- **Exercise aim**: Up to and including the line that contains "Select the capitalized", repeat each line of the data exactly, starting from the first.
-------- Study material --------
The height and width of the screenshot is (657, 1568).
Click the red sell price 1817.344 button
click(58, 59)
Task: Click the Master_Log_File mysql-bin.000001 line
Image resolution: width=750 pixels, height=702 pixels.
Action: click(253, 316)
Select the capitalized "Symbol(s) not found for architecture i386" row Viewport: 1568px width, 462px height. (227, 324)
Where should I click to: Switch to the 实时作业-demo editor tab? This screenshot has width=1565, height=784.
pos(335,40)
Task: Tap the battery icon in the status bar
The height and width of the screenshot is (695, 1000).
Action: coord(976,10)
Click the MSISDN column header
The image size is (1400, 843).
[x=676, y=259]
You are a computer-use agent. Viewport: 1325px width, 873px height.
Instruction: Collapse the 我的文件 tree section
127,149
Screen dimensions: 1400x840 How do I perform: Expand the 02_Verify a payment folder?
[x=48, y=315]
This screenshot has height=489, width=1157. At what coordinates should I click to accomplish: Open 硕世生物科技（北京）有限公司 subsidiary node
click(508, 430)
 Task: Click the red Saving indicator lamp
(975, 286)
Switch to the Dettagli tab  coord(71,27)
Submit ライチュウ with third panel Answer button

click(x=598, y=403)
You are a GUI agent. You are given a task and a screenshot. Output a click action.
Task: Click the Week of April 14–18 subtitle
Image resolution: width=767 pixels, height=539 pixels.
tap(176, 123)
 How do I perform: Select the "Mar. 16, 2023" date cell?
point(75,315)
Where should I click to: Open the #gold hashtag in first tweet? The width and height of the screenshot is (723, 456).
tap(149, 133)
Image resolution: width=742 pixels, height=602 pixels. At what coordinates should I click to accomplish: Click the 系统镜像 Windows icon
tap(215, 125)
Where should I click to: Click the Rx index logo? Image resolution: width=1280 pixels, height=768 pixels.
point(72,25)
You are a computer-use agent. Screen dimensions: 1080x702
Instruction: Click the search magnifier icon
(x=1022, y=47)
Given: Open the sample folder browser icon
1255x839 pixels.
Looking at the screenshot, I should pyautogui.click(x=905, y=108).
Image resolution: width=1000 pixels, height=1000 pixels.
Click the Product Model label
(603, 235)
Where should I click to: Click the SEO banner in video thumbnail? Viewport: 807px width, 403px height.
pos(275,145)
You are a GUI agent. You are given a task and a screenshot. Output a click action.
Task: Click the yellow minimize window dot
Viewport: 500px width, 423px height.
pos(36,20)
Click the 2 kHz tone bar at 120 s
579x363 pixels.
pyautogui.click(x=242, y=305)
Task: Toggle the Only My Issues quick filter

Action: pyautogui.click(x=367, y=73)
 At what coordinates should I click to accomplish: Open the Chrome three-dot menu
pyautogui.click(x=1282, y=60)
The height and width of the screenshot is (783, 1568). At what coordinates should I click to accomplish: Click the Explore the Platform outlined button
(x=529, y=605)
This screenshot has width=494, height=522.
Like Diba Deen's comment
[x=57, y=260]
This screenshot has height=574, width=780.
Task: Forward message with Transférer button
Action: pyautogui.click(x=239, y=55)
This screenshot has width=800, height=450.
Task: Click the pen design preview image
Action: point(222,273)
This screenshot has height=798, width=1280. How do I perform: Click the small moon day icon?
--------
- **Solution below**:
The height and width of the screenshot is (657, 1568).
Click the red sell price 1817.344 button
click(58, 59)
Task: Click the Master_Log_File mysql-bin.000001 line
Image resolution: width=750 pixels, height=702 pixels.
Action: click(253, 316)
Select the capitalized "Symbol(s) not found for architecture i386" row Viewport: 1568px width, 462px height. (227, 324)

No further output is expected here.